## MATERIAL TO PROCESS
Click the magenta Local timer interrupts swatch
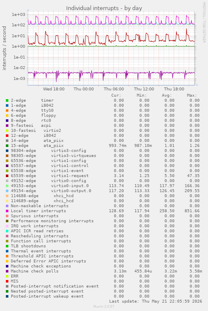 coord(7,211)

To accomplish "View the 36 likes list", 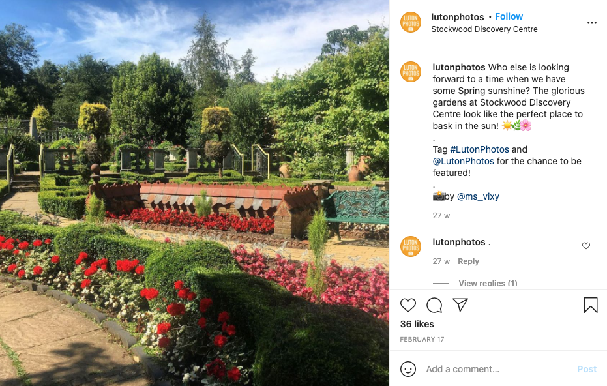I will click(x=417, y=324).
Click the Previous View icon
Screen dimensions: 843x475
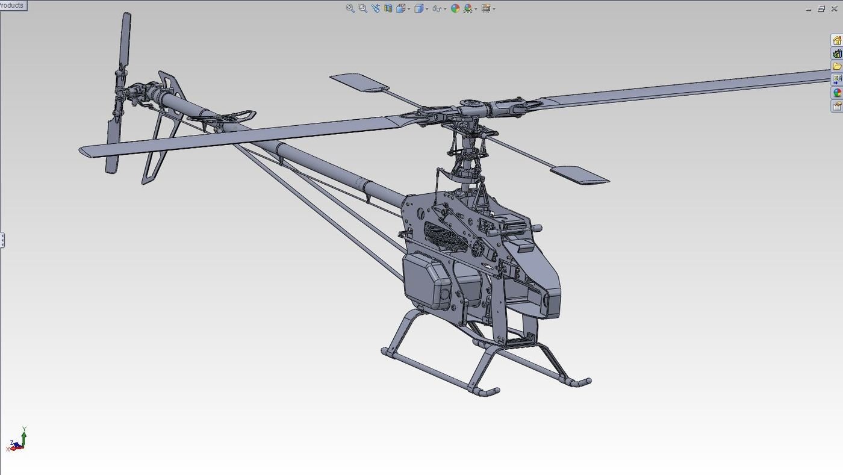[376, 8]
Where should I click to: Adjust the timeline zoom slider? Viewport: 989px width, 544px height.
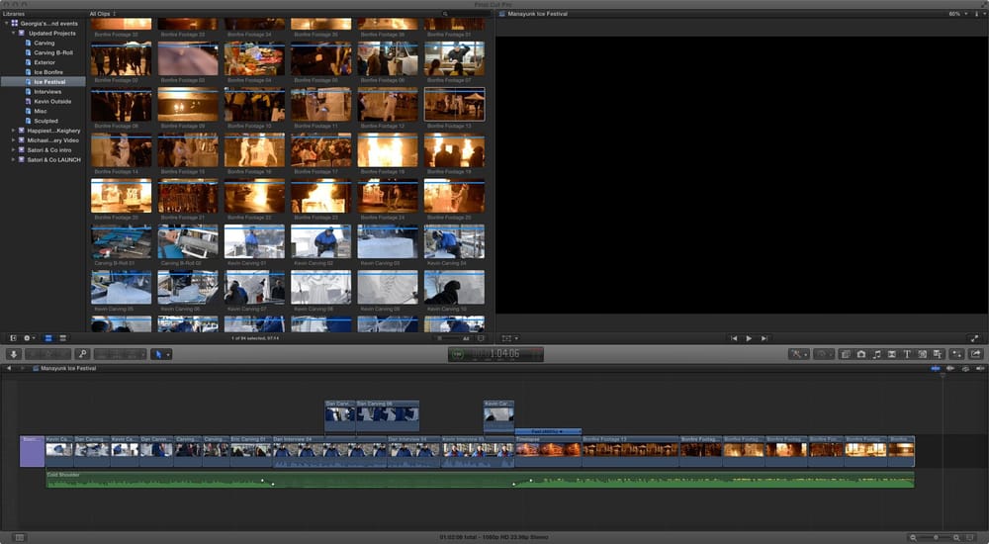point(936,537)
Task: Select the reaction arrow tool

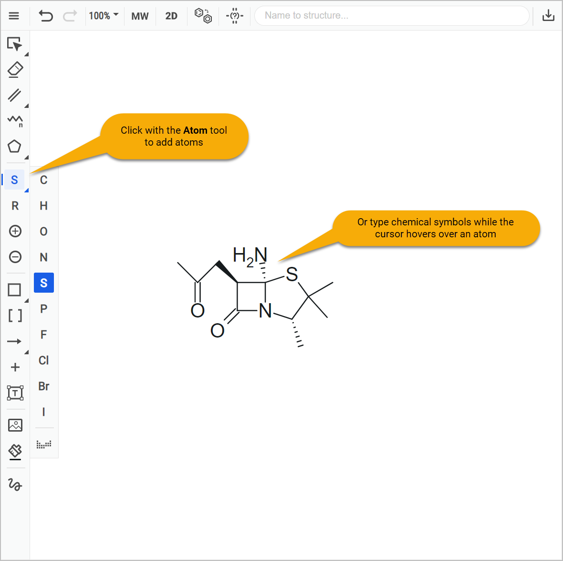Action: click(x=15, y=341)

## TASK OBJECTIVE
Your reply should give again exactly the lines from the one with "Screen dimensions: 843x475" through the last line of the data, with both ends included and pictures left out.

## WRITTEN ANSWER
Screen dimensions: 843x475
[376, 8]
Where should I click to: Adjust the timeline zoom slider? Viewport: 989px width, 544px height.
point(936,537)
Task: Select the reaction arrow tool

Action: click(x=15, y=341)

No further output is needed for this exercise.